I was prepared to dislike it at first, because it went against the training that I had. I found it a little bit hard as a person who stutters to say, 'Could you say (whatever the word is) again.' I mean (laughs), I probably didn’t say it with great conviction.  It’s just that once you see it work, it’s a delight. And I think part of the delight comes from the kid’s pride, because the kid is hearing, 'That was really smooth talking. That was really nice talking.' So kids will spontaneously say, 'Mom I’m a good talker, aren’t I?' ... That’s wonderful.

What would the possibilities be, do you think, if the Lidcombe method were widely adopted?

I think if people did Lidcombe and other direct therapies and were doing it carefully, and had training and were mentored, there’s no reason that stuttering couldn’t be wiped out.

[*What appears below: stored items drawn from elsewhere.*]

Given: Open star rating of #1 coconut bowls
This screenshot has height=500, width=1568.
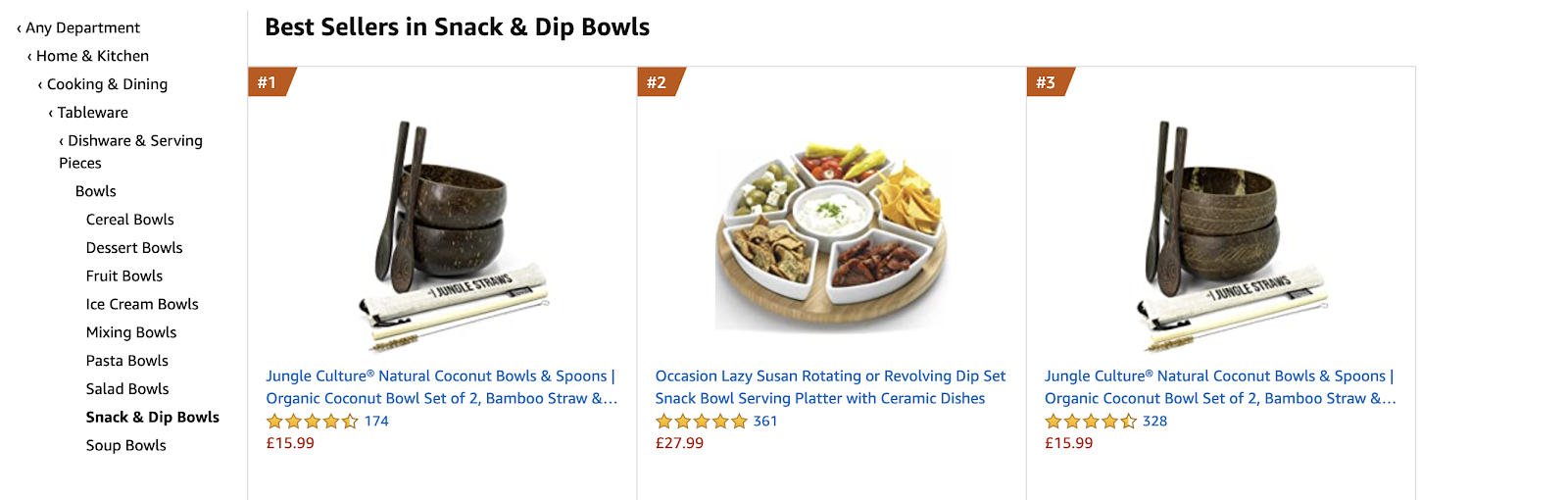Looking at the screenshot, I should click(313, 422).

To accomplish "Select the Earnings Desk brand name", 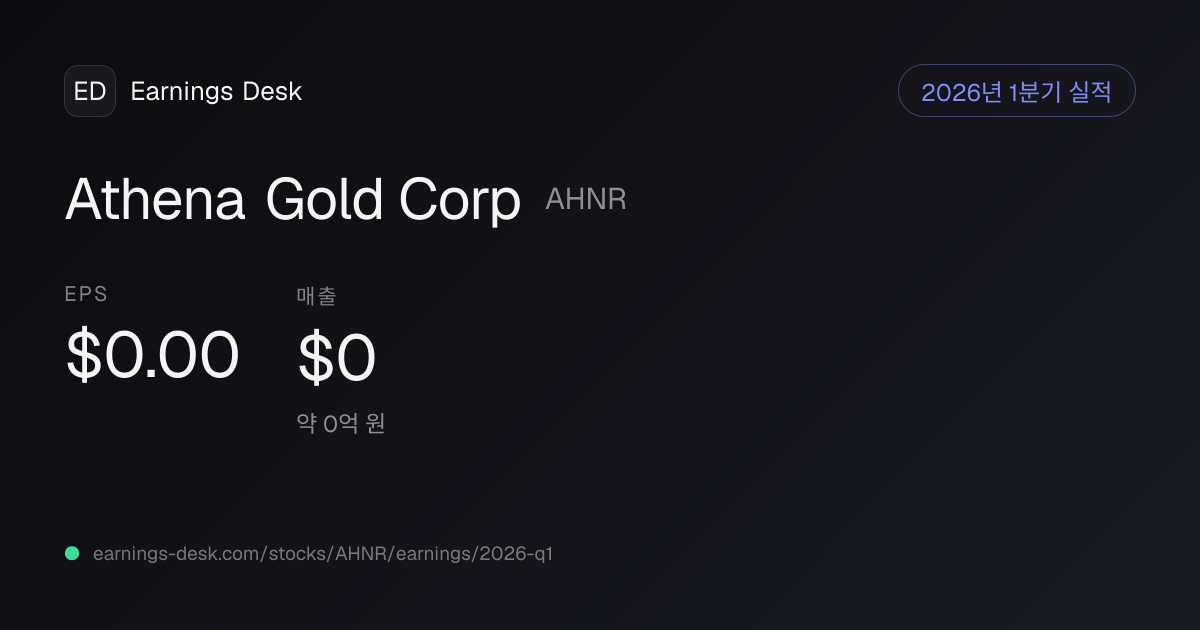I will (x=216, y=91).
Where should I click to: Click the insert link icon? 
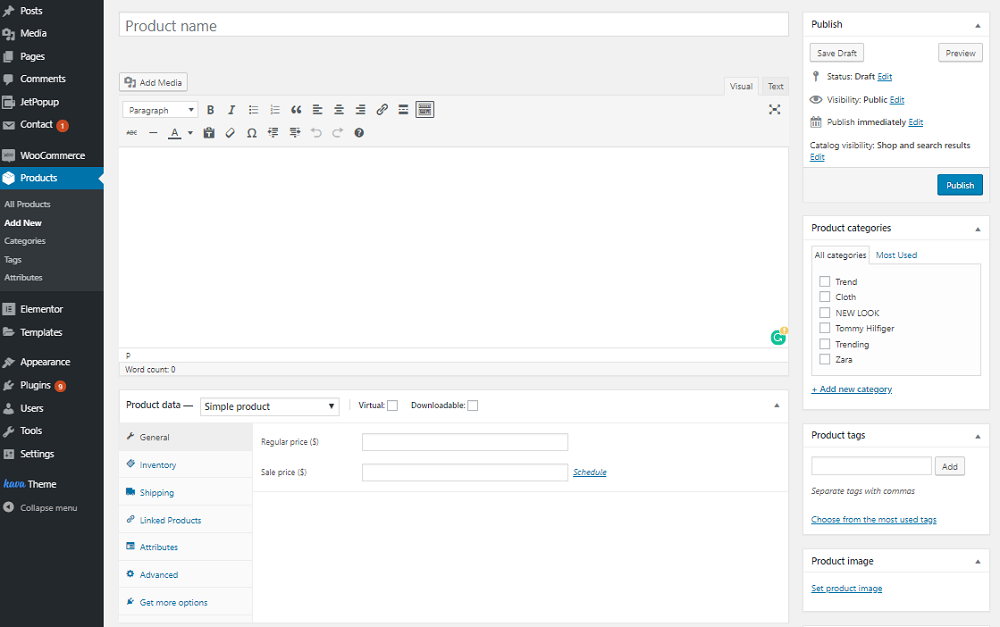click(x=382, y=110)
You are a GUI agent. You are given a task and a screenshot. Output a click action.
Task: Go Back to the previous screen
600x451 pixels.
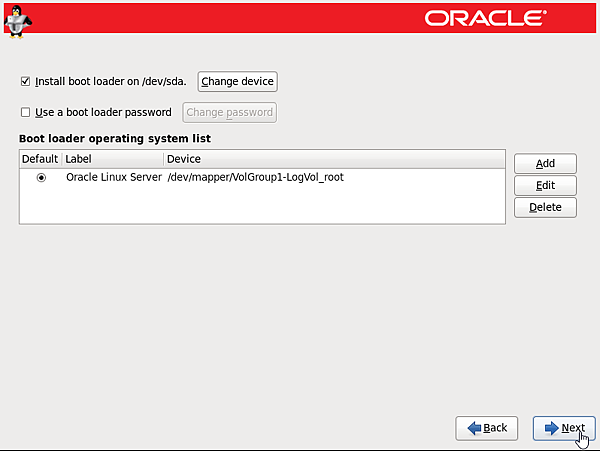click(487, 428)
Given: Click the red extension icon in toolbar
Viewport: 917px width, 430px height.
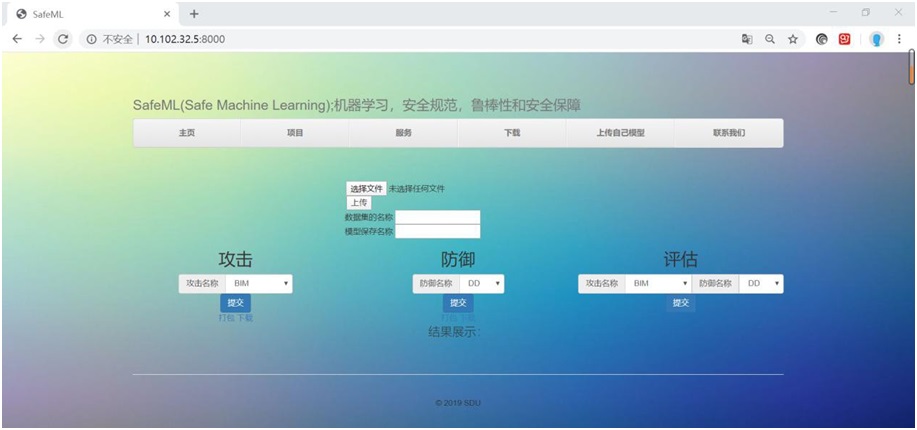Looking at the screenshot, I should point(845,39).
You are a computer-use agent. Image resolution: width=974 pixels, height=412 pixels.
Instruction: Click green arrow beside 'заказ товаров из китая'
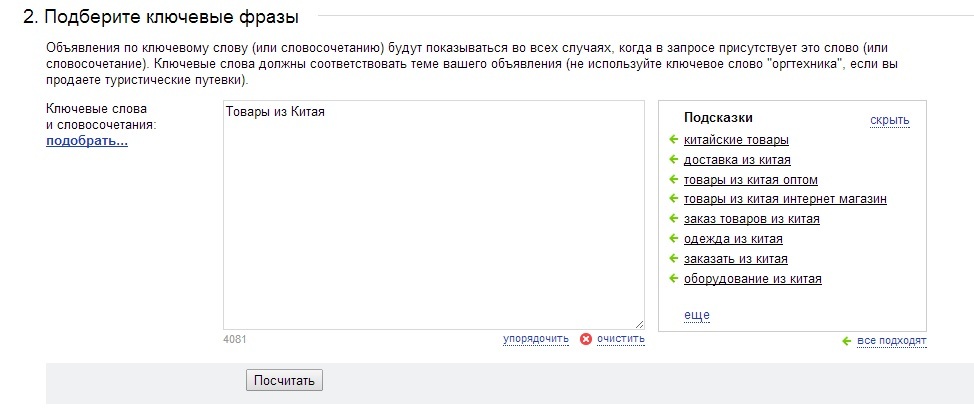coord(673,219)

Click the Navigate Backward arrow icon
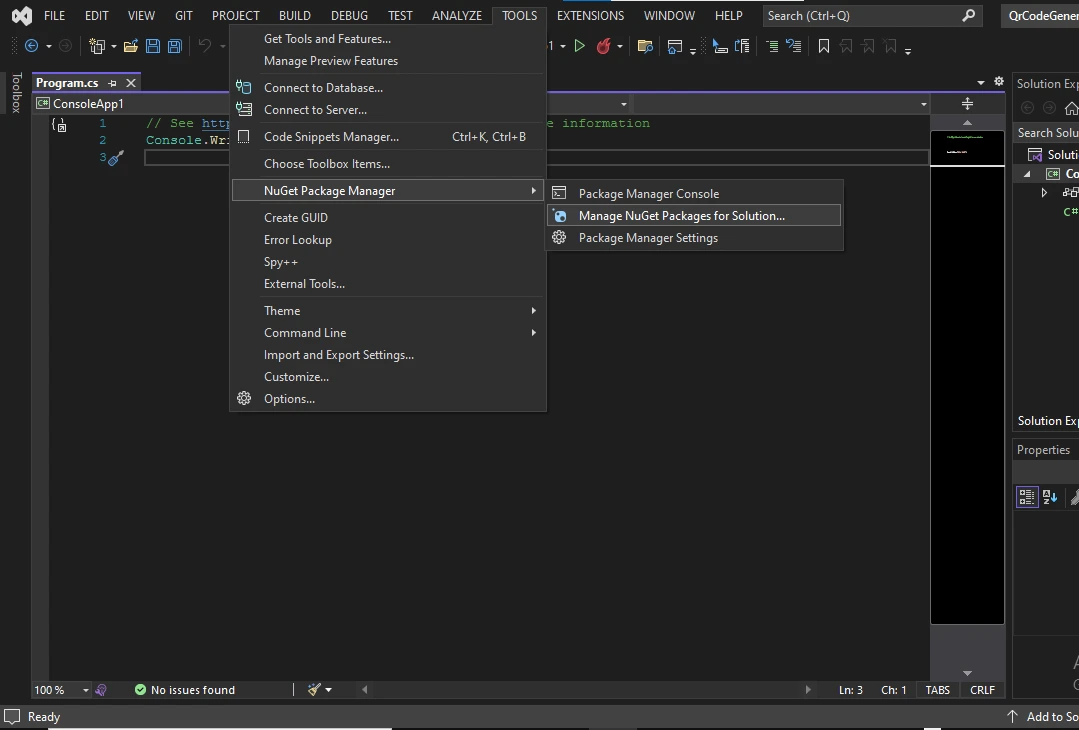tap(32, 46)
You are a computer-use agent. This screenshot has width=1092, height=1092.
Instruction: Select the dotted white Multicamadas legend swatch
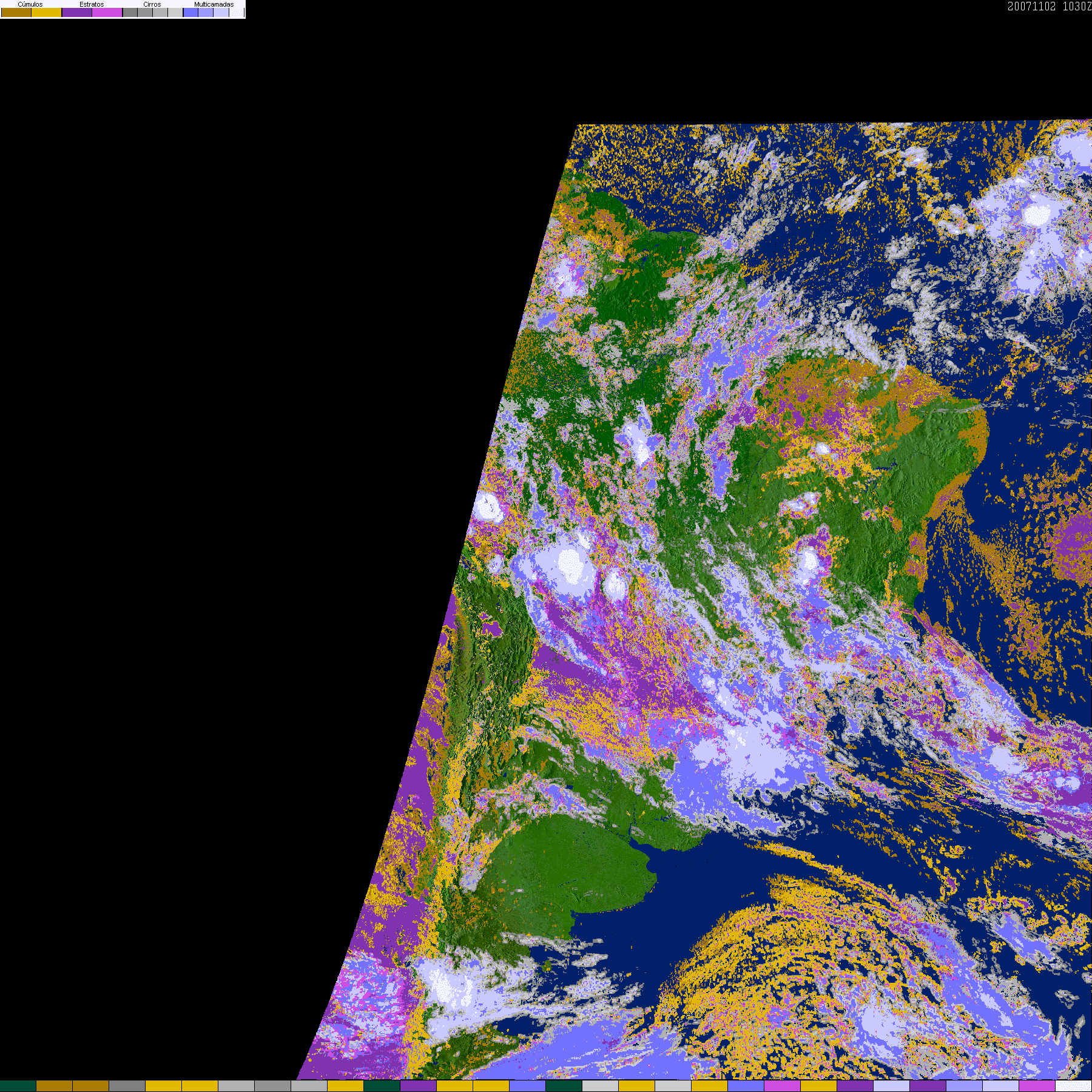click(237, 12)
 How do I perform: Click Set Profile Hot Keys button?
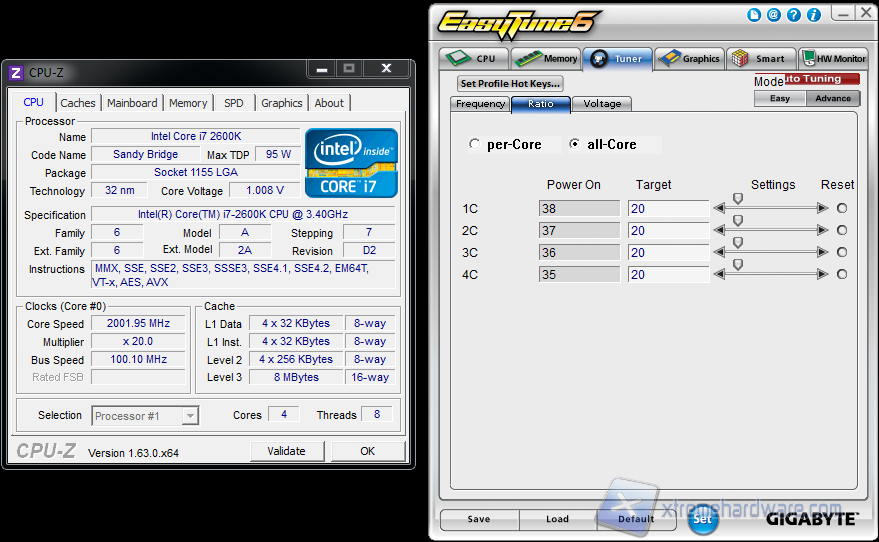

Obviously it depends on how well you can reach out. There are going be a lot of families who just couldn’t afford therapy. But if you could reach out that way, and kept up the effort ... then we could get stuttering down to a very tiny amount.

What do you say to your colleagues who continue to advocate on behalf of other less effective methods?

Increasingly, our field is becoming aware that the practice should be based on scientific evidence for the effectiveness of our treatments. To be an effective clinician for people who stutter, one should read the literature carefully and on that basis decide what treatments have the best evidence for long term outcome. And if you do that, it’s  quite clear that, especially for the age group of four to six, Lidcombe has overwhelmingly good evidence for its effectiveness. 

What do you think The King’s Speech chances are this weekend?

I think it’s going to do great. I thought it was a wonderful movie where the script really dug down into what the experience of stuttering is like and revealed how powerful a good speech therapist can be, even with an adult who has been stuttering for years and years. I am not in agreement with the implication that parents cause stuttering, and so I think that was good for dramatic reason, but there’s so much evidence that parents don’t cause stuttering that I wish that hadn’t been part of the movie.